Williams' historical success is consequent of his revisionist school of thought. His unorthodox ideology has become more recognised and celebrated since The Tragedy of American Diplomacy. According to a review by Richard A. Melanson, focusing particularly on Williams' historiography, "his influence on a generation of American diplomatic historians has remained strong."

===Critic of Vietnam War===

Williams inspired a generation of historians to re-think the Cold War and was a critic of the Vietnam War. These included Gar Alperovitz, Lloyd Gardner, Patrick J. Hearden, Gabriel Kolko, Walter LaFeber, and Thomas J. McCormick, who, along with Williams, argued that the Vietnam War was neither democratizing nor liberating, but was an attempt to spread American dominance. He later edited a book of readings together with Gardner, LaFeber, and McCormick (who had taken his place at UW–Madison when Williams left to teach in Oregon) called America in Vietnam: A Documentary History in 1989.

During the 1960s, Williams' work became very popular among the New Left and Williams has been called "the favorite historian of the Middle American New Left". However, the Wisconsin School and the New Left were distinct, with the latter more radical in outlook.

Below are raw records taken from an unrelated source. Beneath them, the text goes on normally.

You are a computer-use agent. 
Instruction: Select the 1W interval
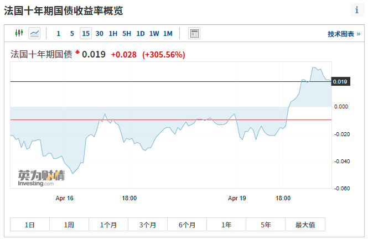(x=154, y=33)
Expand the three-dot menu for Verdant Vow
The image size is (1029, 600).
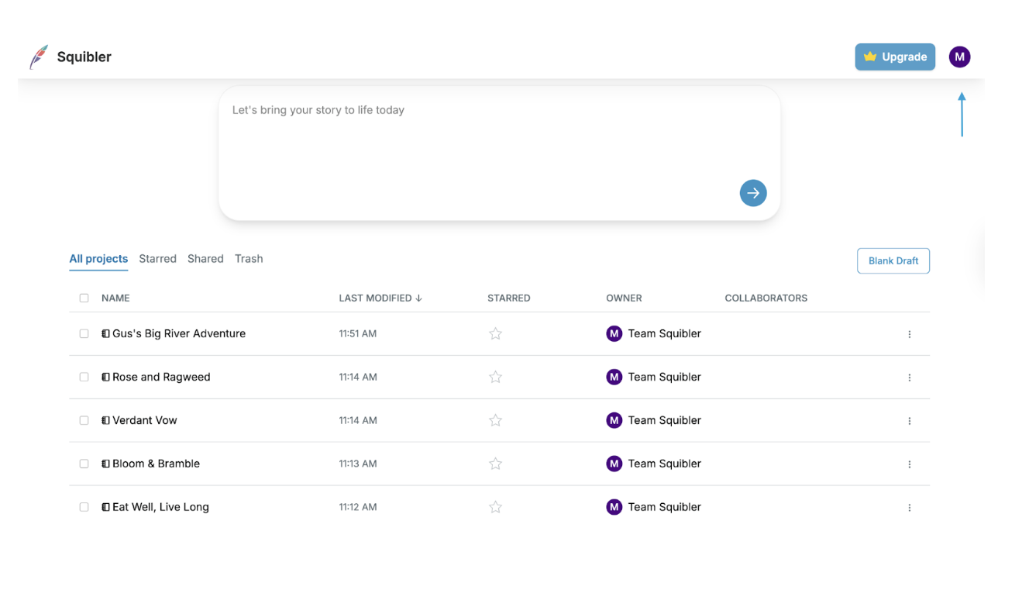[x=909, y=421]
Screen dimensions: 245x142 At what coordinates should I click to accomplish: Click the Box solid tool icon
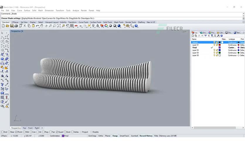coord(2,59)
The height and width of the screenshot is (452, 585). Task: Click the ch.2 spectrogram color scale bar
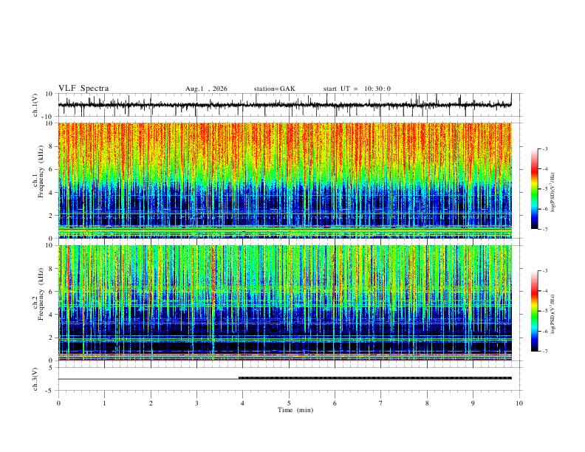tap(534, 311)

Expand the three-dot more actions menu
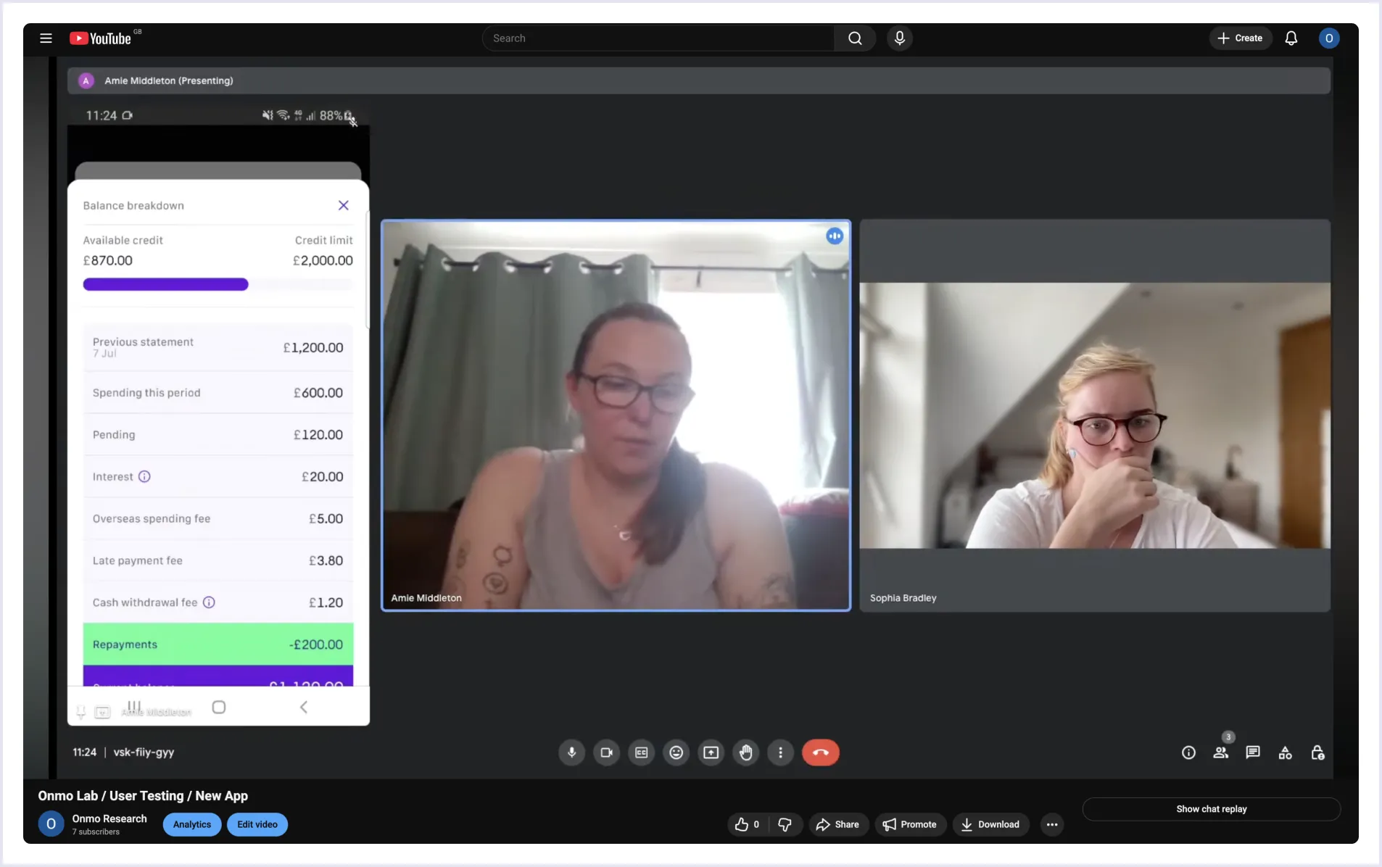(1051, 824)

Indeed, Williams left the University of Wisconsin in the late 1960s in part because he disliked the militant direction that student protests were taking there.

===Oregon years===
Also tiring of the grind of teaching graduate students, Williams moved to Oregon in 1968 to, in the words of his biographer, Paul Buhle, "teach undergraduates, live by the ocean, and live in a diversified community of 'ordinary' Americans". While teaching at Oregon State University, Williams "called for a return to the Articles of Confederation and a radical decentralization of political and economic power". "Not only did he see the U.S. under the Articles as relatively anti-imperial, he also believed that the strong localism made possible under the Articles was the only form of governance suitable to real Americans living real lives".

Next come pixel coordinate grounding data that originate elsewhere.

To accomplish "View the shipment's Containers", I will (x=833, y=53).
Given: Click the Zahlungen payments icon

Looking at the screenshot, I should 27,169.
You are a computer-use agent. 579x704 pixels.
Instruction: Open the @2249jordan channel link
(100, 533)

Williams served as president of the Organization of American Historians in 1980. He retired from Oregon State University in 1988, and died in Newport, Oregon, in 1990. Always a bit eccentric and not a little idiosyncratic, Williams gave his interpretation of the nation's past a moralistic tone, finding soul mates in conservatives like John Quincy Adams and Herbert Hoover. He always distrusted cosmopolitanism and championed small communities, while distrusting intellectuals who sneered at the unwashed masses. For all his radicalism, he never outgrew the kind of populist approach that he believed was an important part of the American heritage. In this sense he fit in well with his Wisconsin colleagues, William B. Hesseltine and Merrill Jensen, all of whom added to what has been called the "Wisconsin school" of historical interpretation.

== Criticism ==
To some degree, Williams's economic interpretation of American diplomacy has been criticized on the same grounds as Charles A. Beard's larger economic analysis of American history. In 1974, for instance, N. Gordon Levin Jr., compared Williams to Beard and argued that the Open Door model "is inadequate because it insists on forcing all political-moral and strategic motivations" for American foreign policy into "the Procrustean confines" of relentless economic expansion. Williams' response was that he was merely re-stating what American intellectual and political leaders said at the time.

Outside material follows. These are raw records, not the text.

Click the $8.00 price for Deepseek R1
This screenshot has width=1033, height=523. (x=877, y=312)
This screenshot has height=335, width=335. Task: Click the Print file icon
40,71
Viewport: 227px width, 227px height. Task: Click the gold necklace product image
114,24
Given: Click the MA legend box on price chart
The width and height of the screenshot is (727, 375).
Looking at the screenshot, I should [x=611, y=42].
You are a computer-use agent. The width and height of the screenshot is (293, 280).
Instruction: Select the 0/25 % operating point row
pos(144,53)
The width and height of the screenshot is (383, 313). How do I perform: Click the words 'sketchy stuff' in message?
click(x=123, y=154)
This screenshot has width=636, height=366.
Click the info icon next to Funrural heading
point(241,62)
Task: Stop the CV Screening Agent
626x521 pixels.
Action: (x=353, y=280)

Another serious critique of Williams's work was offered by Robert W. Tucker in 1971, followed by Robert James Maddox and J. A. Thompson in 1973, and by Howard Schonberger in 1975. Tucker's arguments challenged those of Williams by arguing that United States foreign policy had been generally passive, rather than aggressive, before 1939. Tucker's arguments were elaborated and expanded later by other scholars. Maddox in The New Left and the Origins of the Cold War criticized Williams, Lloyd Gardner, and other revisionist scholars for alleged pervasive misuse of historical source documents and for a general lack of objectivity. Williams and the others published detailed rebuttals in the New York Times Book Review in 1973.

In 1986, Arthur Schlesinger Jr., whom Williams always distrusted for his closeness to power brokers, criticized him from a liberal perspective in The Cycles of American History. In the 1950s, Schlesinger had accused Williams of "communist" influence, because of Williams's critique of U.S. policy toward the Soviet Union in American-Russian Relations and the Monthly Review article "Second Look at Mr. X", a response to George F. Kennan's Foreign Affairs article "The Sources of Soviet Conduct", published under the moniker Mr. X in 1947.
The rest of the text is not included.